You are viewing a plain text version of this content. The canonical link for it is here.
Posted to common-issues@hadoop.apache.org by GitBox <gi...@apache.org> on 2022/10/02 10:34:18 UTC

[GitHub] [hadoop] slfan1989 commented on a diff in pull request #4892: YARN-11226. [Federation] Add createNewReservation, submitReservation, updateReservation, deleteReservation REST APIs for Router.
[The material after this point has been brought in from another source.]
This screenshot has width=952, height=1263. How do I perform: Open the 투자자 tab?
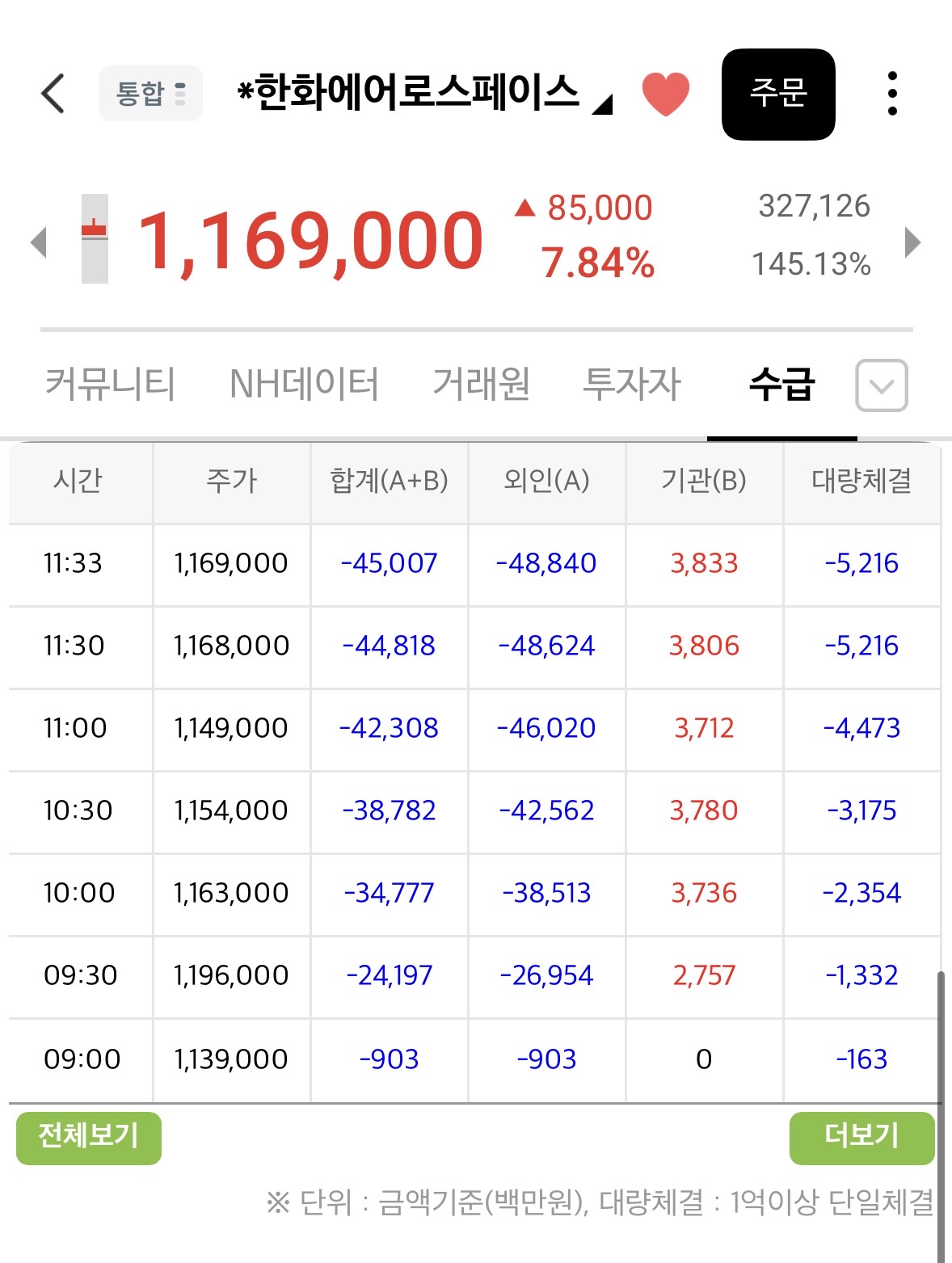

slfan1989 commented on code in PR #4892:
URL: https://github.com/apache/hadoop/pull/4892#discussion_r985217417


##########
hadoop-yarn-project/hadoop-yarn/hadoop-yarn-server/hadoop-yarn-server-router/src/main/java/org/apache/hadoop/yarn/server/router/webapp/FederationInterceptorREST.java:
##########
@@ -1456,28 +1460,178 @@ public Response cancelDelegationToken(HttpServletRequest hsr)
   @Override
   public Response createNewReservation(HttpServletRequest hsr)
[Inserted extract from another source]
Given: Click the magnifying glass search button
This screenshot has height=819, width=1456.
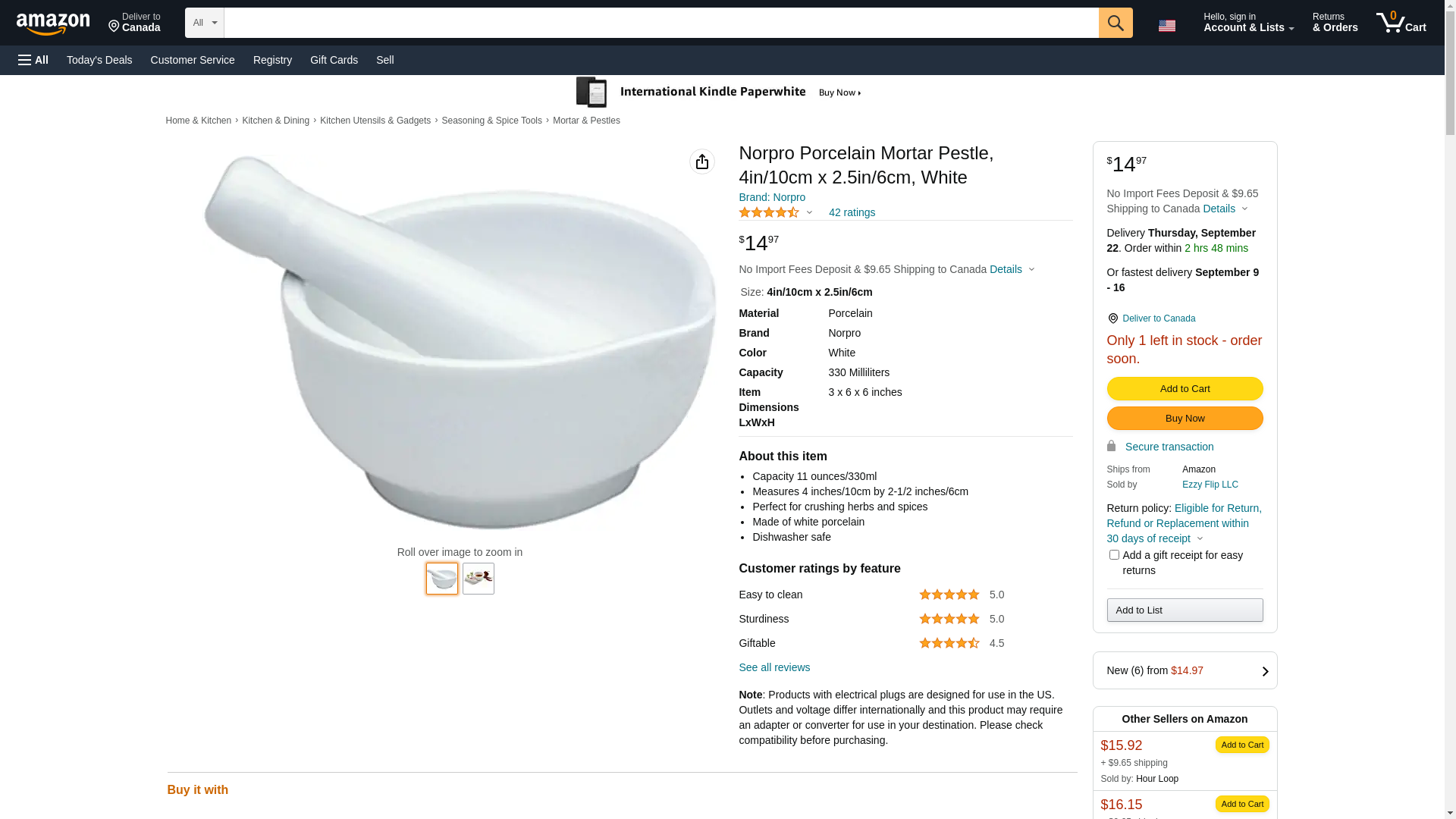Looking at the screenshot, I should coord(1115,23).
       throws AuthorizationException, IOException, InterruptedException {
-    throw new NotImplementedException("Code is not implemented");
+    long startTime = clock.getTime();
+
+    Map<SubClusterId, SubClusterInfo> subClustersActive;
+    try {
+      subClustersActive = federationFacade.getSubClusters(true);
+    } catch (YarnException e) {
+      routerMetrics.incrGetNewReservationFailedRetrieved();
+      return Response.status(Status.INTERNAL_SERVER_ERROR).
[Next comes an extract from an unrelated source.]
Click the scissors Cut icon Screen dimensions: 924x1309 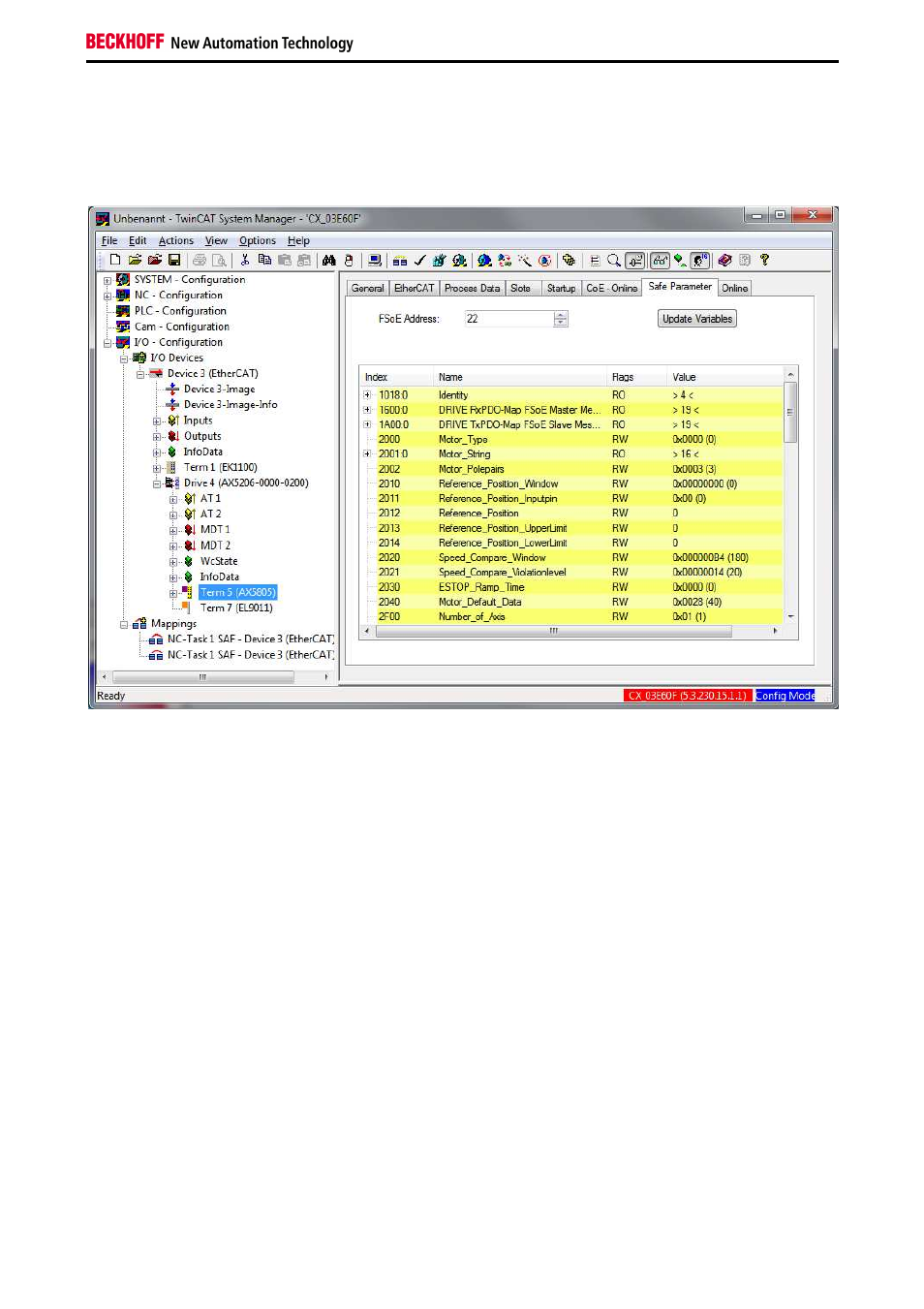click(245, 260)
+          entity(e.getLocalizedMessage()).build();
+    }
+
+    List<SubClusterId> blacklist = new ArrayList<>();
+
+    for (int i = 0; i < numSubmitRetries; ++i) {
+      SubClusterId subClusterId = null;
+      try {
+        subClusterId = getRandomActiveSubCluster(subClustersActive, blacklist);
+        SubClusterInfo subClusterInfo = subClustersActive.get(subClusterId);
+        DefaultRequestInterceptorREST interceptor = getOrCreateInterceptorForSubCluster(
+            subClusterId, subClusterInfo.getRMWebServiceAddress());
+        Response response = interceptor.createNewReservation(hsr);
+        LOG.info("createNewReservation try #{} on SubCluster {}.", i, subClusterId);
+        if (response != null && response.getStatus() == HttpServletResponse.SC_OK) {
+          long stopTime = clock.getTime();
+          routerMetrics.succeededGetNewReservationRetrieved(stopTime - startTime);
+          return response;
+        } else {
+          // Empty response from the ResourceManager.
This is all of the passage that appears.